More studies have followed such as in 2014
when a
number of healthy test subjects were given the mission to
make themselves unwell. The subjects watched videos of
people coughing and sneezing. No deception was involved.
This was explicitly a test to see if they could voluntarily
change their immune systems in measurable ways.
Following the experiment nearly half of the experimental
group exhibited cold symptoms
and
showed high levels of the IgA antibody (a
sign of elevated immune-system response). Here was concrete
proof that people could get sick or well through the power of their mindset.
Placebo effects have already been proven to work on the
immune system. But
this study clearly showed for the first time that they work
in a different way —
that is, through an act of will.
The
Mind-Body Interface Conference Summary report 2017
Academy of Medical Sciences (comprising UK’s leading medical
scientists from hospitals and academia).
Our brain's interface with our body.
“The vagus nerve comprises over 100,000 nerve fibres, of
which 80% are sensory and connect the brain to almost every
organ in the body. Professor Tracey explained that the vagus
nerve is involved in normal physiology and homeostasis of
most organs and the immune system.”
Research has shown how the immune system can be regulated
by the brain via the Vagus Nerve.
A growing body of research has now shown that people's
mindsets have driven placebo responses where a patient's
health changes. This has also led researchers to consider
how a placebo or mindset change can affect the vagus nerve.

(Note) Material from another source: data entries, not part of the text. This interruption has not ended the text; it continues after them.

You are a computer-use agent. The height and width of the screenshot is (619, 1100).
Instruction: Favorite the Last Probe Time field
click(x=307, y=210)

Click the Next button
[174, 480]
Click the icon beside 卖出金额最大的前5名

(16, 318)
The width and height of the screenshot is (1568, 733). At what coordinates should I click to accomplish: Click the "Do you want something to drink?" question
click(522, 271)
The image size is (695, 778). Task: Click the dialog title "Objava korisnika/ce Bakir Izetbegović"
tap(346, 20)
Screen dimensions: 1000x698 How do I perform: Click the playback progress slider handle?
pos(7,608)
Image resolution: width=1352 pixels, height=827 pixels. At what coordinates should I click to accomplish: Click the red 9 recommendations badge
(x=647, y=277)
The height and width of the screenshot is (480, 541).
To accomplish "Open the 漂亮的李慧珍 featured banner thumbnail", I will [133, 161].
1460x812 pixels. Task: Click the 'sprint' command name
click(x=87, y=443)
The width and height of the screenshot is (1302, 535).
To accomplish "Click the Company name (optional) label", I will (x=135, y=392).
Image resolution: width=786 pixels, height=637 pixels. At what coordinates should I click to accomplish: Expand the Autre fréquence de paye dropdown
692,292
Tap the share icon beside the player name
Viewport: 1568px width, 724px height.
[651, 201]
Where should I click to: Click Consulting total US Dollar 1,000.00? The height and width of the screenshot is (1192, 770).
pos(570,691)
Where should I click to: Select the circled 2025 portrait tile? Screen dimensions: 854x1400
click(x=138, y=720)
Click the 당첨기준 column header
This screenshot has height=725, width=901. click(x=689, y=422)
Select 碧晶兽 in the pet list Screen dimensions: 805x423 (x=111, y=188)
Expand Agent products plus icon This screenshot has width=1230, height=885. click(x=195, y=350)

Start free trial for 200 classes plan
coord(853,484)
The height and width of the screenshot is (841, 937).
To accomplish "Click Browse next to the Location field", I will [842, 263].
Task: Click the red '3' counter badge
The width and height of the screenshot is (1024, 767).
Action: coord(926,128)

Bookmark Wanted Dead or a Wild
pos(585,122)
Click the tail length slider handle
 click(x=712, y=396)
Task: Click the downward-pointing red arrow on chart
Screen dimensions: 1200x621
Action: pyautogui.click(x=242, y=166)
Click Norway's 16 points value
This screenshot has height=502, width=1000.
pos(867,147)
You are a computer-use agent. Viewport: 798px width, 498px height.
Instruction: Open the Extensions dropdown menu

For example; recent clinical trials have shown how inflammatory markers
have been reduced in inflammatory diseases such as
rheumatoid arthritis. The Report concludes that as a change
of mindset can affect connections in the brain that trigger
a positive physiological outcome,
other forms of mental stimulation such as cognitive behavioural therapy and mindfulness which can change a
person’s perception, attitude and thinking should also be
considered.
TNE (2018)
Therapeutic neuroscience education (TNE) has been shown
to be effective in the treatment of mainly chronic
musculoskeletal pain conditions. Emerging research shows how patients who
were shown how to change their mind-set regards pain
produced impressive immediate and long-term changes, such
as; decreased pain, improved function / movement and, increased calming of the brain (as seen on brain scans).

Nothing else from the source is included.